Answer these questions from the investors club journal, one per line:
(a) Which stock was sold for a gain of $199?
(b) What annualized return is given for Factset Research Service (FDS)?
(c) What year-to-date internal rate of return does the club report?

Excerpt provided —
--

Online Journal for the Moose Pond Investors Club

Good News for January

For the month of January, the Moose Pond portfolio is up 3.6% (in comparison with 1.4% for the S&P 500).  We may be back on track.  As of today, Feb 2, the portfolio return is up 4.5%, compared with 1.95% for the S&P 500.  That is good news! 

This month we sold UTStarcom (UTSI) for a loss of $717 and Investors Financial (IFIN) for gain $199.  We are 6.8% in cash.  We will be using some of that cash to round out our holdings of Walgreens (WAG) and will park the rest in the Vanguard Total Market Index (VTI).

Getty Images really took off this month, up 15%.  They did better than the analysts expected.  We are back in the black for that stock. 

We have two stocks that have doubled since we bought them.  Lowes (LOW), one of our first stocks, is up 248% for an annualized return of 22.4%.  Factset Research Service (FDS) is up 123% for an annualized return of 32.3%.  We need a few more stocks like them.

You can see the entire portfolio at Manifest Investing.


How Are We Doing?

So how are we doing so far this year on return? The answer is OK, but not as well as we should be doing. We have an internal rate of return of 7.3% year to date. (Internal rate of return takes into account when we receive funds. It is a more accurate measure of performance.) 7.3% is in line with the Wilshire Large Growth Stock index which is up 8.5%. However, some of the broader market indices have done much better, such as the the Wilshire 5000 which reflects the total market, is up 13.2% for the year.

How we are doing depends on the index to which we compare our portfolio performance. Here is a table showing year to date return data taken from the Wall Street Journal as of Wednesday, November 22.

Note that value stocks and small stocks have out performed both large and growth stocks. This has been a trend for a number of recent years. If you want to compare investment returns by asset class (large, small, value growth, etc.) take a look at the Callan Periodic Table of Investment Returns.

--

Data excerpt —

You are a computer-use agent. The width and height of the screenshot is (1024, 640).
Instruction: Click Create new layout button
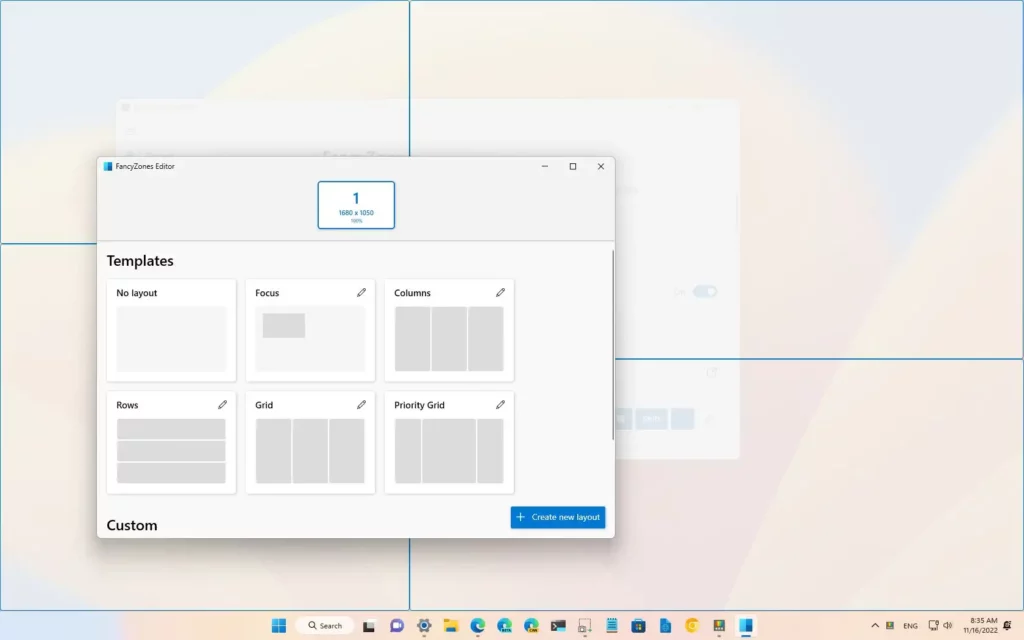pos(558,517)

--

Output of the exercise —
(a) Investors Financial (IFIN)
(b) 32.3%
(c) 7.3%